Did the latest Case-Shiller present more of the same for housing?
Home prices in the Chicagoland area were up 0.9 percent from June to July and 1.8 percent from July 2014, according to the latest Case-Shiller Home Price Index from Standard & Poor’s.
The most-watched home price index in housing, the Case-Shiller has been fairly lukewarm in its assessments of Chicagoland’s housing market, where prices have grown slower than the national averages in most of 2015.
Case-Shiller Home Price Index – July
Nationally, the Case-Shiller changed little from past months:
- The index’s National Home Price Index, which covers all nine U.S. census divisions, rose 4.7 percent year-over-year in July (compared to a 4.5 percent increase in June).

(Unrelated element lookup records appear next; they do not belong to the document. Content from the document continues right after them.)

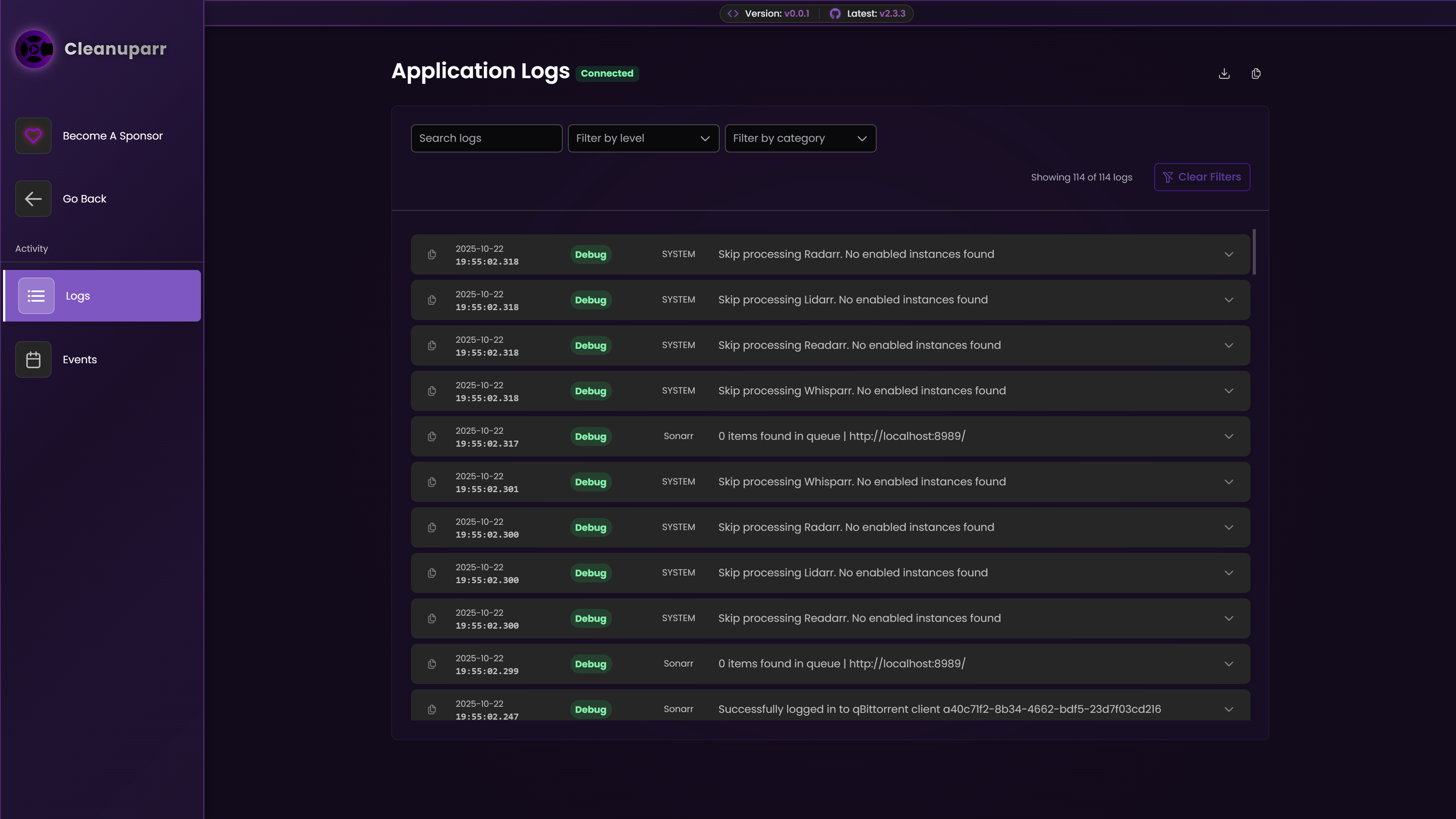Click the heart sponsor icon
The image size is (1456, 819).
coord(33,136)
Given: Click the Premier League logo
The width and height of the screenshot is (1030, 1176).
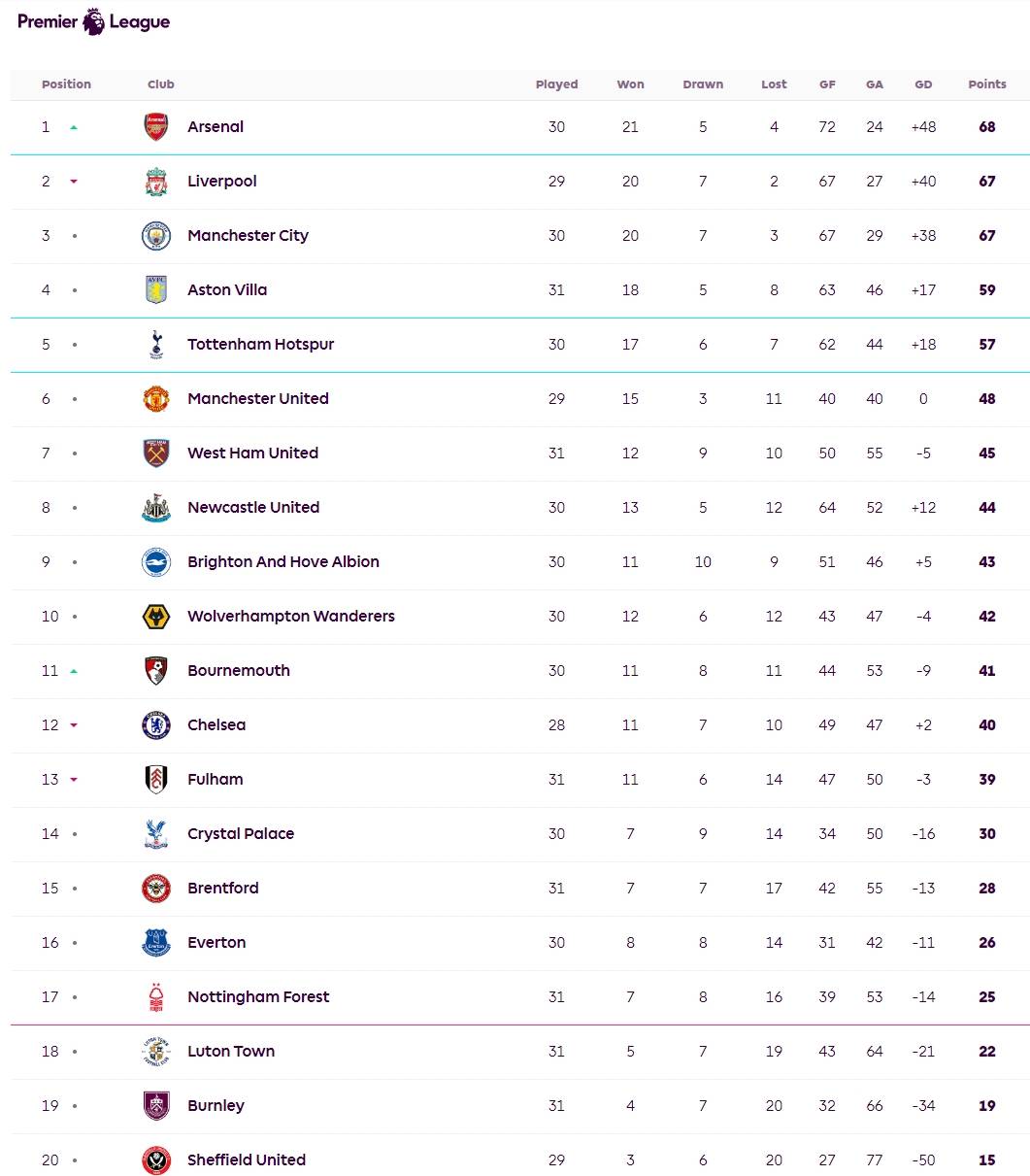Looking at the screenshot, I should point(93,22).
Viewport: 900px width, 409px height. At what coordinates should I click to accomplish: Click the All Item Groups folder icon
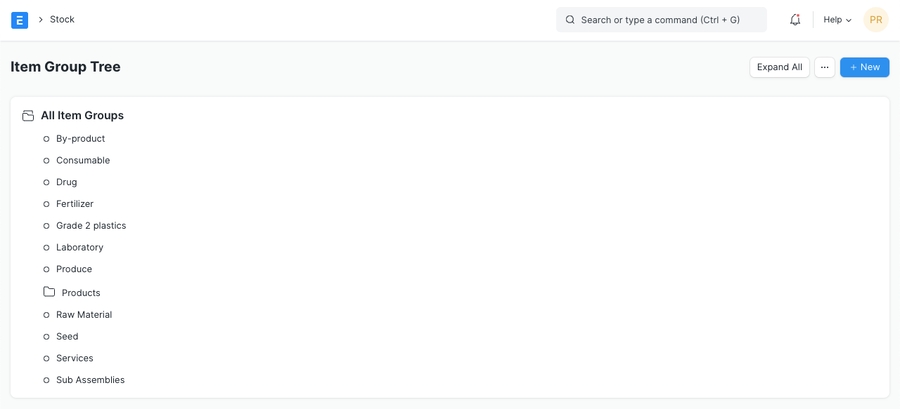28,116
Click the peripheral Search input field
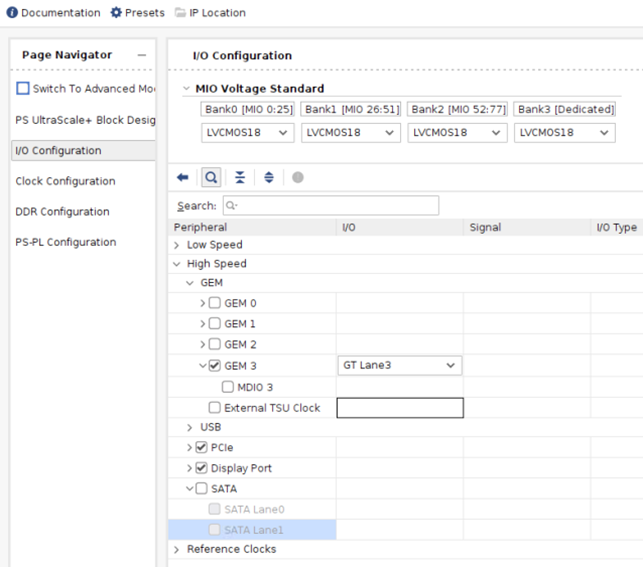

- Meanwhile, in the 10- and 20-City Composites, which look specifically at some of the country’s largest metro areas, prices rose 4.5 and 5.0 percent year-over-year, respectively.
- On a monthly basis, the National Index rose 0.7 percent, while the 10- and 20-City Composites both rose 0.6 percent.
- As with past indices, San Francisco and Denver led the way, with prices rising 10.4 and 10.3 percent, respectively; they were the only two cities in the index to post double-digit increases.
Housing Making “Major Contribution” to Economy
David M. Blitzer, the managing director and chairman of the Index Committee at S&P Dow Jones Indices, stated in his comments accompanying the index that housing is now positively contributing to the wider economy.
“The economy grew at a 3.9 percent real annual rate in the second quarter of 2015, with housing making a major contribution,” Blitzer said. “Residential investment grew at annual real rates of 9 to 10 percent in the last three quarters, far faster than total GDP. Further, expenditures on furniture and household equipment, a sector that depends on home sales and housing construction, also surpassed total GDP growth rates.”
Given those trends (and positive movement in the NAHB’s sentiment index), Blitzer concluded that an interest rate hike from the Federal Reserve would not halt housing’s progress.